Monthly Archives: September 2009

What is journalism, and how to pay for it

Journalism is like a fully loaded hot dog at Fenway Park.

Or at least that’s how one friend and “citizen journalist” described it for a paper I wrote in late 2007. I  interviewed some new “citizen journalists,” surveyed the history of the business of journalism and looked at some new experiments in paying for journalism.

Now, two years later, we’re still asking the same questions: What is a journalist? What is journalism? How do we pay for it?

Instead of referring folks to a PDF, herewith is the analysis section of that paper. It’s still relevant, and it’s interesting to see where progress has been made, and where we’re still struggling.

Analysis

“Something is happening out there, and if we don’t understand it, it’s not just the newspaper business that is in peril.”
Bill Keller, editor of The New York Times, in the Hugo Young lecture in London in late November 2007.

What is the best way for societies to pay for their journalism?
And what is journalism anyway?
Here are a few juicy words from John McBride, who produces the “Under the Water Tower” blog for a small Charlotte neighborhood.
He’s also a co-worker at The Charlotte Observer focused on technology development for newspapers. He’s also a father and husband of a teacher:

“I would make a distinction between journalism and community or other information. Journalism is information with extra value. Kind of like a hot dog with sauerkraut and spicy mustard at Fenway Park on a warm summer night instead of just a hot dog. The first one isn’t by definition better, but it allows for a more fulfilling experience.
“Anybody can recite information about what the city council did last night. A journalist will add value to that information, enriching it with context and perspective. But there’s another requirement to journalism.
“Plenty of people online enrich information with context and perspective. Too many of them don’t go to the council meetings and don’t talk to council members and don’t talk to city policy stakeholders.
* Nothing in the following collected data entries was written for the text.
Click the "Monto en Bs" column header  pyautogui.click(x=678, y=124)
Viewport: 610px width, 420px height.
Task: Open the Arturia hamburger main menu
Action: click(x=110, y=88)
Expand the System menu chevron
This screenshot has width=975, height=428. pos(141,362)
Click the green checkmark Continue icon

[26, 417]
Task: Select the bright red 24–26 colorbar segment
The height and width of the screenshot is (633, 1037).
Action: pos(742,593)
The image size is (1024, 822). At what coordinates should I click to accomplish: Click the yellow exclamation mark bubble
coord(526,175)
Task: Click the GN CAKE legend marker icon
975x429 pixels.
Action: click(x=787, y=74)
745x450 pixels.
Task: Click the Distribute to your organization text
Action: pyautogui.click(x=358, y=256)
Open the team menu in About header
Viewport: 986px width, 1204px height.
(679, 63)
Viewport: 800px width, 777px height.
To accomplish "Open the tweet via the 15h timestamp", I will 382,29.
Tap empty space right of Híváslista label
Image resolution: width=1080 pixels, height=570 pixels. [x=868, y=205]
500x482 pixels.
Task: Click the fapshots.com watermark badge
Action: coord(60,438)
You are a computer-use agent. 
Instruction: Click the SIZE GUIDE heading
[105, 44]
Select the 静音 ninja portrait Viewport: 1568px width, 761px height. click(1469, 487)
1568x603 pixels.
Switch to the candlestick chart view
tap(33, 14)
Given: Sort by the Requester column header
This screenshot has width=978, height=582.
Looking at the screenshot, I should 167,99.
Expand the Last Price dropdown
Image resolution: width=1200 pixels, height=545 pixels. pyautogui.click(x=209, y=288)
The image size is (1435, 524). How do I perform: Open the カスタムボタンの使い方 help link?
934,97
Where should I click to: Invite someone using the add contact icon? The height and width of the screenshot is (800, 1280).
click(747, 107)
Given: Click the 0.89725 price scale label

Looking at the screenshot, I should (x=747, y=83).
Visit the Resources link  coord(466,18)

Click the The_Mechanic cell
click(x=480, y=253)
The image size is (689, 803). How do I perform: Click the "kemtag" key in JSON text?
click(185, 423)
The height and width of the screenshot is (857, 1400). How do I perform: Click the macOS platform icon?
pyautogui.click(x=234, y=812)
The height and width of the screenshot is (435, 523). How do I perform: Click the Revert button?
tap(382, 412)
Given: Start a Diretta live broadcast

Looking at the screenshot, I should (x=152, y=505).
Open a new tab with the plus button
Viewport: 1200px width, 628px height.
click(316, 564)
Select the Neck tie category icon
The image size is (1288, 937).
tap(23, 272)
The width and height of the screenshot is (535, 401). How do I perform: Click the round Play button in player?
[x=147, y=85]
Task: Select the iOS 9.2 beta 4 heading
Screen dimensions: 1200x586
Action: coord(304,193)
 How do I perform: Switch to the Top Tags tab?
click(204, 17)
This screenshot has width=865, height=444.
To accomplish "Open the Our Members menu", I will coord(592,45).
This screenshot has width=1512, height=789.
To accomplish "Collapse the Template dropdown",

You have to be a player to do journalism. Not that distant observers can’t add context and perspective. But if all you have is distant observers your diet will be just a hot dog.
“In a perfect world the practice of journalism would be protected from corrupting influences by being placed in a trust of some kind. I don’t know the details or how to get there, but something like the arrangement the St. Petersburg Times publishes under.
“Capitalism is a wonderfully efficient economic system. But like teaching children, the practice of journalism isn’t necessarily improved by the capitalist model. I’d like to see journalism (and public education) protected from bottom-line mentality somehow.”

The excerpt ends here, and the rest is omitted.